Steven Epstein is the John C. Shaffer Professor in the Humanities and Professor in the Department of Sociology at Northwestern University. He spent 15 years as Professor of Sociology and Director of the Science Studies program at the University of California, San Diego.[1]
Epstein received his bachelor's degree in social studies at Harvard College[2] and his master's degree and PhD in sociology from the University of California, Berkeley in 1993.
He is widely published, and has written three books, Learning By Heart: AIDS and Schoolchildren in America's Communities, with David L. Kirp, Marlene Strong Franks, Jonathan Simon, Doug Conaway, and John Lewis (1989), Impure Science: AIDS, Activism, and the Politics of Knowledge (1996), and Inclusion: The Politics of Difference in Medical Research (2007).
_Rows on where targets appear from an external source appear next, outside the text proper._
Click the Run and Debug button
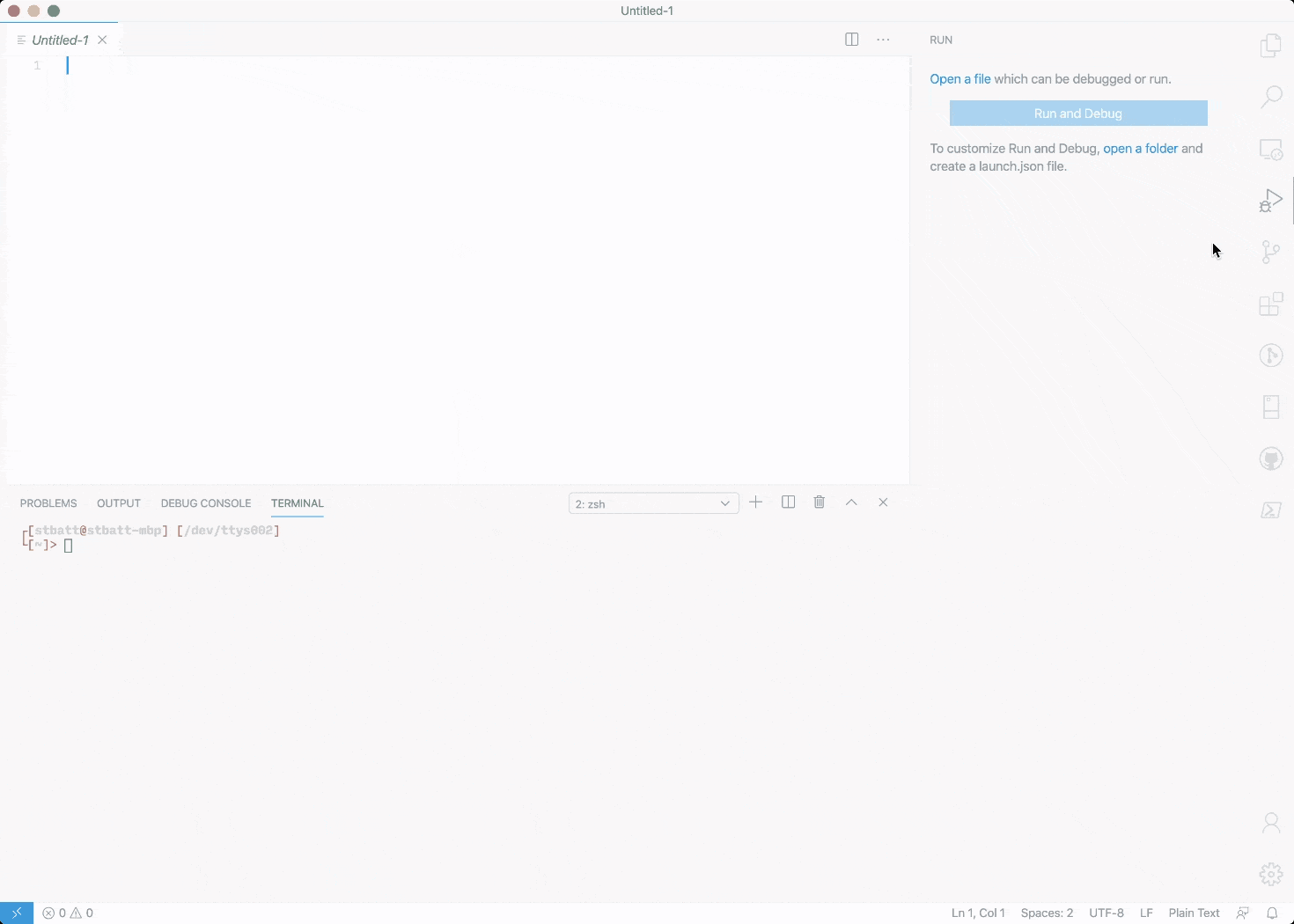1294x924 pixels. [x=1077, y=113]
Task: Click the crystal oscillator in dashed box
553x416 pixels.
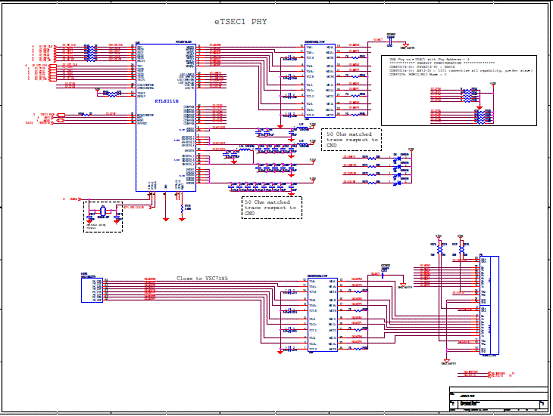Action: tap(103, 211)
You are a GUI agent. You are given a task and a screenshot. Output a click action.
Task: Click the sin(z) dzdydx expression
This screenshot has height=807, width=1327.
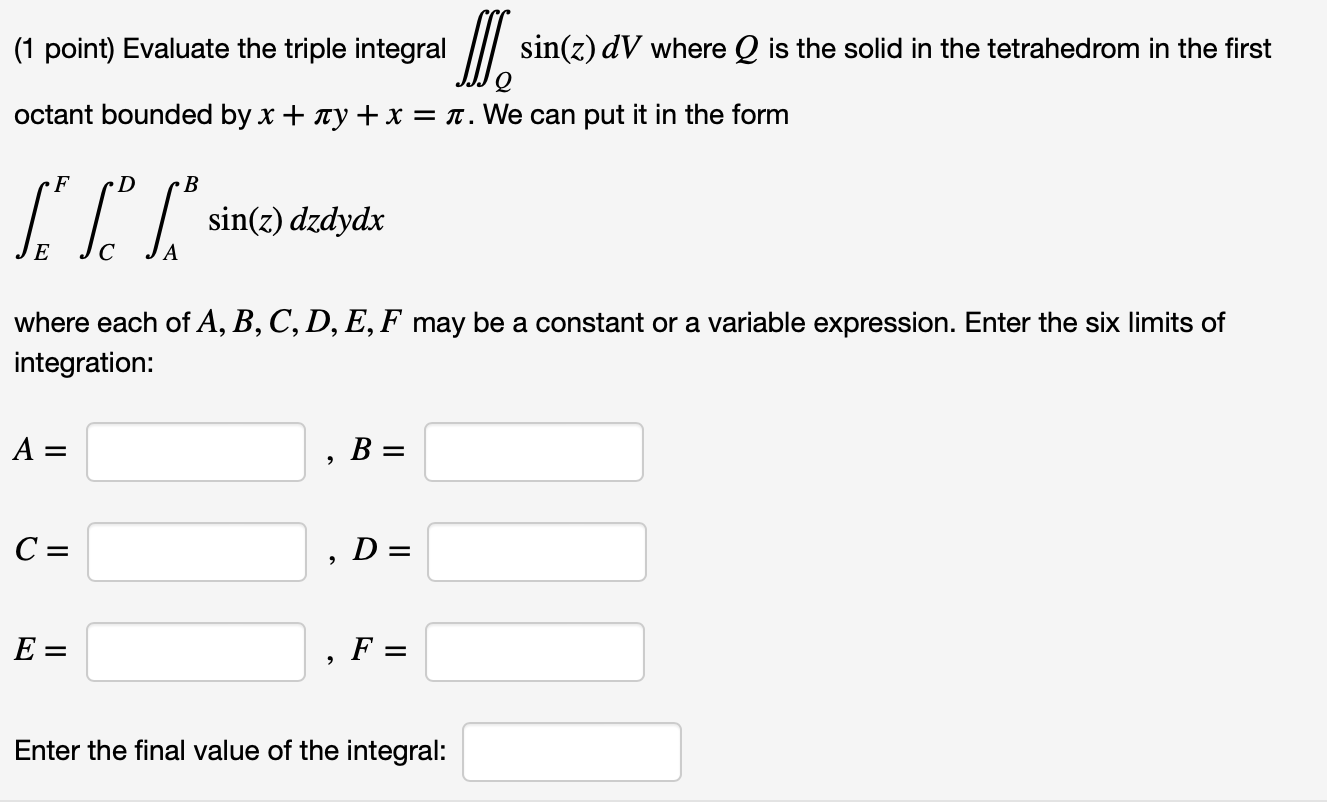[x=294, y=221]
Impure Science has been reviewed by the New York Times,[3] The Washington Post,[4] and others. In 2009, Inclusion won the Distinguished Scholarly Book Award of the American Sociological Association.
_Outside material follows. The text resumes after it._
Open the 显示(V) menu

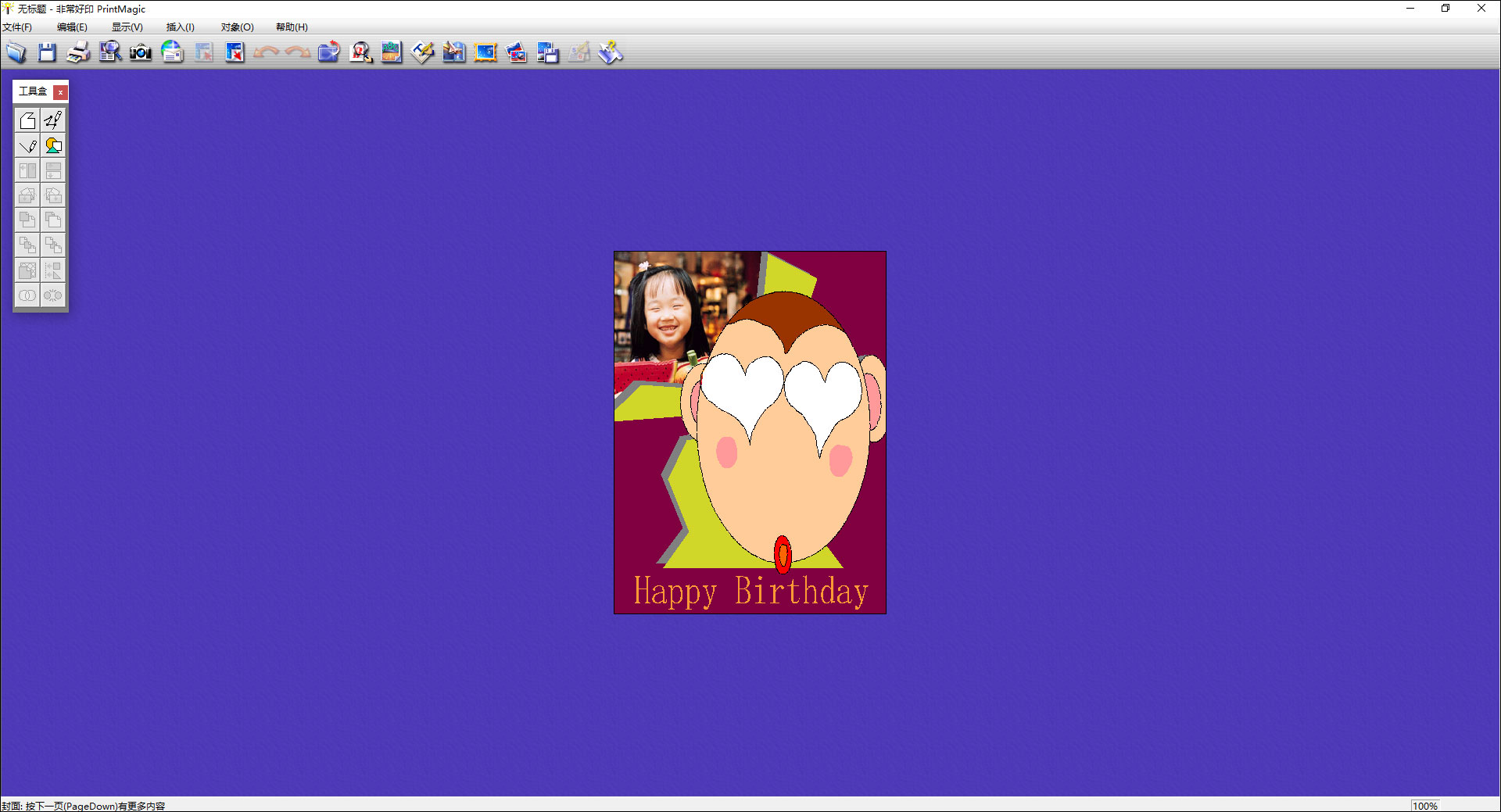[127, 27]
Impure Science discusses how AIDS patients in the 1980s were able to transform their status from being a disease constituency to being experts in experience. AIDS activism was seen by many as being the template for patient and health groups' activities. The book won the C. Wright Mills Award for the best first book published by a sociologist[5] and the Rachel Carson Prize of the Society for Social Studies of Science.